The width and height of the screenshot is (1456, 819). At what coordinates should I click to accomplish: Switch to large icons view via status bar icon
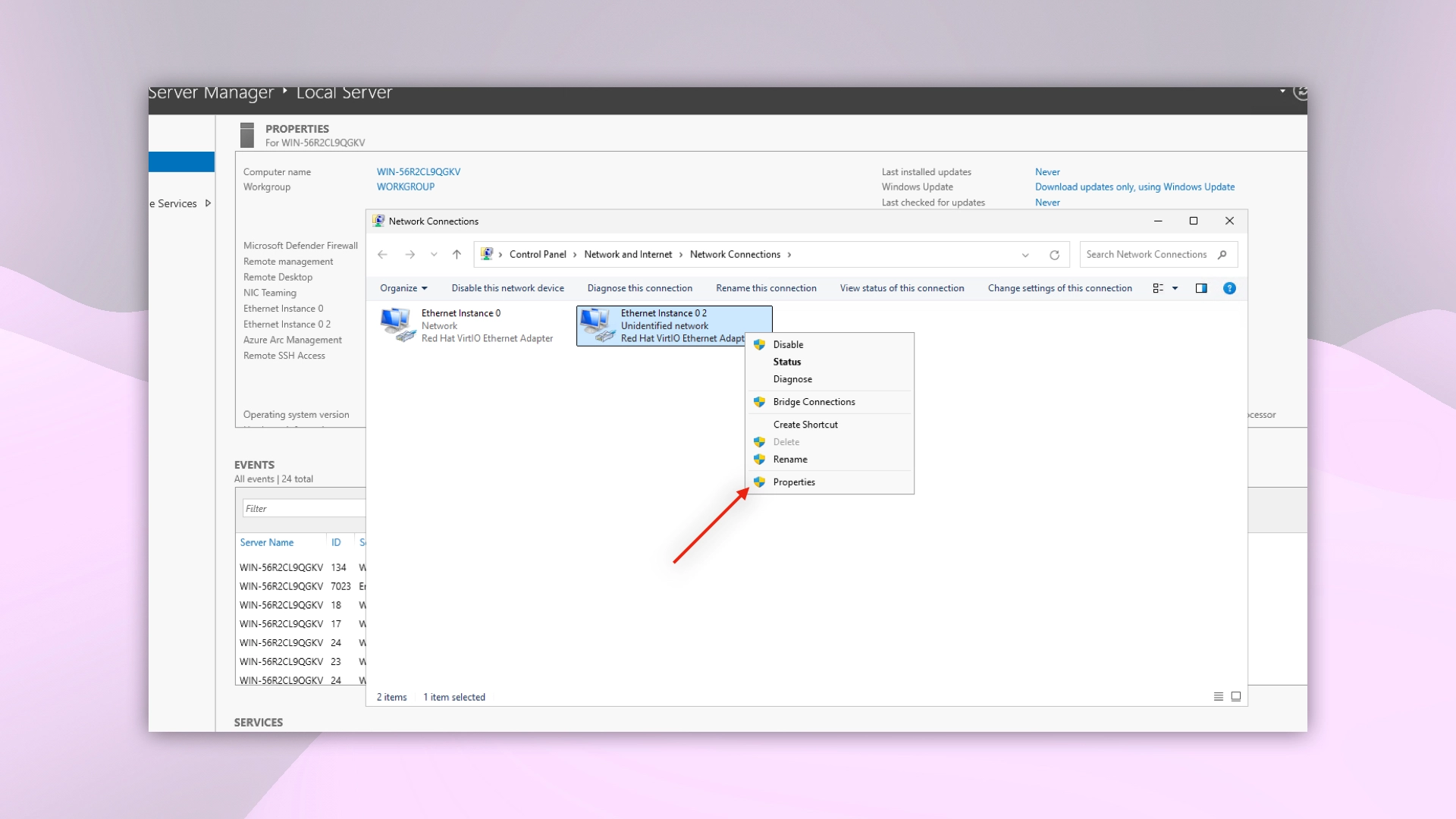pyautogui.click(x=1236, y=696)
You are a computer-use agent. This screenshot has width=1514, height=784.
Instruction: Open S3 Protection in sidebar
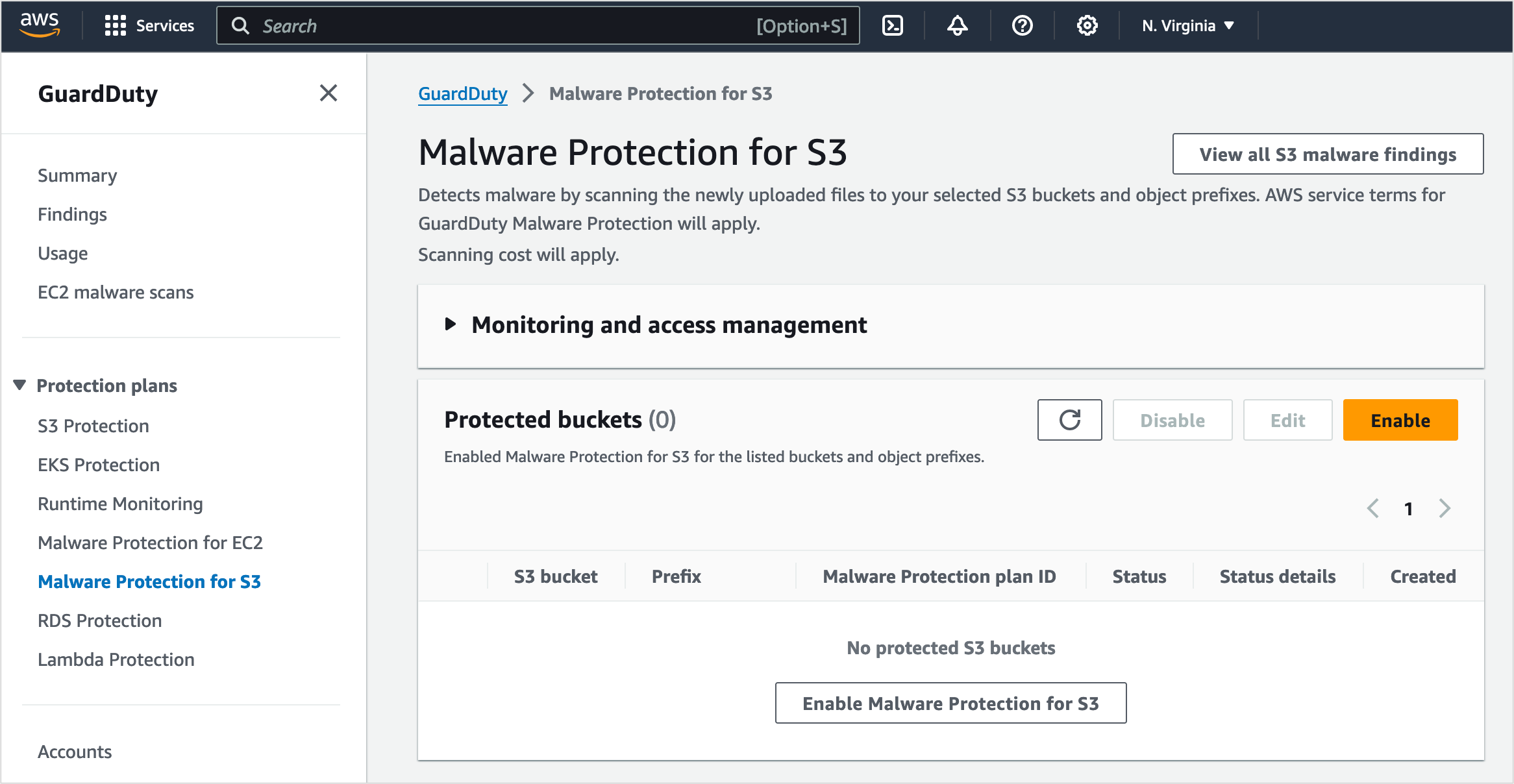(93, 426)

********************

Your instructions: What I need is every record written out exactly, minus the pictures.

Exercise result:
The width and height of the screenshot is (1456, 819). At what coordinates should I click to accomplish: Switch to large icons view via status bar icon
pyautogui.click(x=1236, y=696)
You are a computer-use agent. This screenshot has width=1514, height=784.
Instruction: Open S3 Protection in sidebar
(93, 426)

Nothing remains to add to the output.